---------- THE RECORDS ----------

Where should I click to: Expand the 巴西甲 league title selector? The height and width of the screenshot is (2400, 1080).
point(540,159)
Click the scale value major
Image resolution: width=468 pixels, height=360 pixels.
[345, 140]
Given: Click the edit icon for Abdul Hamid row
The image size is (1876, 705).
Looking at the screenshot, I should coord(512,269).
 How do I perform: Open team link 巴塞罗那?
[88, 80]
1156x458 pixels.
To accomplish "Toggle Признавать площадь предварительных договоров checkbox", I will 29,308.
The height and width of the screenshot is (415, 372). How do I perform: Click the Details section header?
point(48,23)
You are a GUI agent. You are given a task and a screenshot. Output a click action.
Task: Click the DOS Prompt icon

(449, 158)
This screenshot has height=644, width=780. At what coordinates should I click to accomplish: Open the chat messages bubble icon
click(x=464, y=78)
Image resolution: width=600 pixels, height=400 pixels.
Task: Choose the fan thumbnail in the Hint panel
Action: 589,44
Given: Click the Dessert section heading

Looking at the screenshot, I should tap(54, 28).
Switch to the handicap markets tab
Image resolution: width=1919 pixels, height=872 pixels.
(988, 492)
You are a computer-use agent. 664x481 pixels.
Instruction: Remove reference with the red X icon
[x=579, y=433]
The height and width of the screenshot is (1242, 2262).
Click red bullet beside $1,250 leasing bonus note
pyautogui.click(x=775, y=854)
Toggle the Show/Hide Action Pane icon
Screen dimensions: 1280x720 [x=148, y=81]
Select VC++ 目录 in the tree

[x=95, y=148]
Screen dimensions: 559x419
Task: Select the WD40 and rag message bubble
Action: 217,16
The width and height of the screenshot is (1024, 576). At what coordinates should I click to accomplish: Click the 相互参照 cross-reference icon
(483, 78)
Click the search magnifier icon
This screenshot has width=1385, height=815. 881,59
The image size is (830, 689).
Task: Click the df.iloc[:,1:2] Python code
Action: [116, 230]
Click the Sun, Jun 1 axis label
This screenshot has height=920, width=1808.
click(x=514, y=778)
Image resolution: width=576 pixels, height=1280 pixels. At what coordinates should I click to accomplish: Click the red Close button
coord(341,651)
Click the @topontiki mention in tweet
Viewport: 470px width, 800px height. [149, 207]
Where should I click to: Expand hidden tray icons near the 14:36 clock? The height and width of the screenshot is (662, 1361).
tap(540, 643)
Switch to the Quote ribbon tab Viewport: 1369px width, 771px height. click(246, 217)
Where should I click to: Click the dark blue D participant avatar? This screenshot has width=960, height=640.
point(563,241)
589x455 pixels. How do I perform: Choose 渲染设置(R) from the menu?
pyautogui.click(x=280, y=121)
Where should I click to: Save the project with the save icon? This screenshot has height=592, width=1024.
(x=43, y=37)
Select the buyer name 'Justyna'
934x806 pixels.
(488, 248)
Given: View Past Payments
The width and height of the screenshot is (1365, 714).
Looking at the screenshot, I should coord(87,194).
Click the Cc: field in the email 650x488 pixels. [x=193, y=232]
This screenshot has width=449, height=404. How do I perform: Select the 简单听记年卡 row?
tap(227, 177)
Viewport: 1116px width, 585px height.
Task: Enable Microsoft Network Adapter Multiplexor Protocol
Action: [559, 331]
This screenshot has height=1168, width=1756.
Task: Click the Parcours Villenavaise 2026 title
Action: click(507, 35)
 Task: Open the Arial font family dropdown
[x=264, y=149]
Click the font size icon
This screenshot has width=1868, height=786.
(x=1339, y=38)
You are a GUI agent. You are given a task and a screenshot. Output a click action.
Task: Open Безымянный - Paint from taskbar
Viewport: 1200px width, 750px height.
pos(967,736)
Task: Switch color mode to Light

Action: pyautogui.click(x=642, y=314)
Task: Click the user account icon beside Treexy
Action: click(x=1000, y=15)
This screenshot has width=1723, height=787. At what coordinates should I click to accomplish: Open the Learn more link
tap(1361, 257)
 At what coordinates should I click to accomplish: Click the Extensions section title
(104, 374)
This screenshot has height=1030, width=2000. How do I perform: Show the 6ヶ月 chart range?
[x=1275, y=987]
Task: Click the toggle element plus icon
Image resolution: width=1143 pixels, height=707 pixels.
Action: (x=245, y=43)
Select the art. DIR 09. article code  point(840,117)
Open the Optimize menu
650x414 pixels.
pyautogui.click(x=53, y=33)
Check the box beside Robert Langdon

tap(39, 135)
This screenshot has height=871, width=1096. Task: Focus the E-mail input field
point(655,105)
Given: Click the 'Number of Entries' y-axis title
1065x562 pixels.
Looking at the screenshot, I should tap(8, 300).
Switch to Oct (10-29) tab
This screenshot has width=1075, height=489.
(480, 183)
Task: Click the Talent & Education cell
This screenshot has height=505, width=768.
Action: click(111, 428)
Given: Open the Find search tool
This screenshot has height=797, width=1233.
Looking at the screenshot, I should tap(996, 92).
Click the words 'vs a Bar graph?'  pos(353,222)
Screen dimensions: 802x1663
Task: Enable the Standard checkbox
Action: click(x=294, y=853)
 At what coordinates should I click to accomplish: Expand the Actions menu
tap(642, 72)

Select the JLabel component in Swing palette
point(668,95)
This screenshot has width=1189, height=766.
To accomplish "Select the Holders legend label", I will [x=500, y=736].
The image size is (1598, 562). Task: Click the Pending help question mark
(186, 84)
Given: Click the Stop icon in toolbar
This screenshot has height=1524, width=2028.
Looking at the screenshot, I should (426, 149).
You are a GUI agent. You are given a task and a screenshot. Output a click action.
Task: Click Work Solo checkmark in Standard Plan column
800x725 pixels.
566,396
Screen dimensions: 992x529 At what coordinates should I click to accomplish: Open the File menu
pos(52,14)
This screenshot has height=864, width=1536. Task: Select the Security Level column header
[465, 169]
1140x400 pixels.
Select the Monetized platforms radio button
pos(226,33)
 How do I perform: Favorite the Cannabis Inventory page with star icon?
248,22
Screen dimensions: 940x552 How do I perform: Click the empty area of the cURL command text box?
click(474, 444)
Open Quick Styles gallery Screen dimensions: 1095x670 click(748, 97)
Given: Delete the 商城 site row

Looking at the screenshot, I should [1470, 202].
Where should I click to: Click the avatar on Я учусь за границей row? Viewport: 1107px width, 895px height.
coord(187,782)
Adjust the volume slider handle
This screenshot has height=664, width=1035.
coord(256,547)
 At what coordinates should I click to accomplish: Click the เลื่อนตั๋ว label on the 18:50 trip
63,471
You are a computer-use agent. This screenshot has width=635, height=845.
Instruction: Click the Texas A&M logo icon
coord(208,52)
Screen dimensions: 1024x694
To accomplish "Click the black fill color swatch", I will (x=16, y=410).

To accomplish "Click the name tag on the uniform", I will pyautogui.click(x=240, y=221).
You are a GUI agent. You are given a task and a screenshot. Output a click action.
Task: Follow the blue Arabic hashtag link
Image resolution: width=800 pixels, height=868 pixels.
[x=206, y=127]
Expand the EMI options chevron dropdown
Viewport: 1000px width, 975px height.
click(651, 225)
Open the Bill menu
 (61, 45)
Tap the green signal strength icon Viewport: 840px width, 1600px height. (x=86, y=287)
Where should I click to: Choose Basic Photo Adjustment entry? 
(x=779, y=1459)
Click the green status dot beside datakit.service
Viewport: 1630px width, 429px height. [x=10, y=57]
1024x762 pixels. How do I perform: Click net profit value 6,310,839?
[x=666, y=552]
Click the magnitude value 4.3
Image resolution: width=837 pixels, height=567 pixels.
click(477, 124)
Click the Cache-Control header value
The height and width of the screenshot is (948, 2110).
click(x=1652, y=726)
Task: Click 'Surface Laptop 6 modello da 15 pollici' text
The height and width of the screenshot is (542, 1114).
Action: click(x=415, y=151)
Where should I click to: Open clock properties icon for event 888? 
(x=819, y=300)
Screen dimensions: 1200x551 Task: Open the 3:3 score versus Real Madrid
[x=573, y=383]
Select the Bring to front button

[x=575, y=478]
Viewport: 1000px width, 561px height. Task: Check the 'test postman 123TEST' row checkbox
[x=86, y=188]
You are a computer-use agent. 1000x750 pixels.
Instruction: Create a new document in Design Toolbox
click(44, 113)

----------

● **TASK GOAL**:
Start at the line containing "You are a computer-use agent. 1000x750" and print each line exactly until the listing ends, keeping the final line too.

● **FINAL ANSWER**:
You are a computer-use agent. 1000x750 pixels.
Instruction: Create a new document in Design Toolbox
click(44, 113)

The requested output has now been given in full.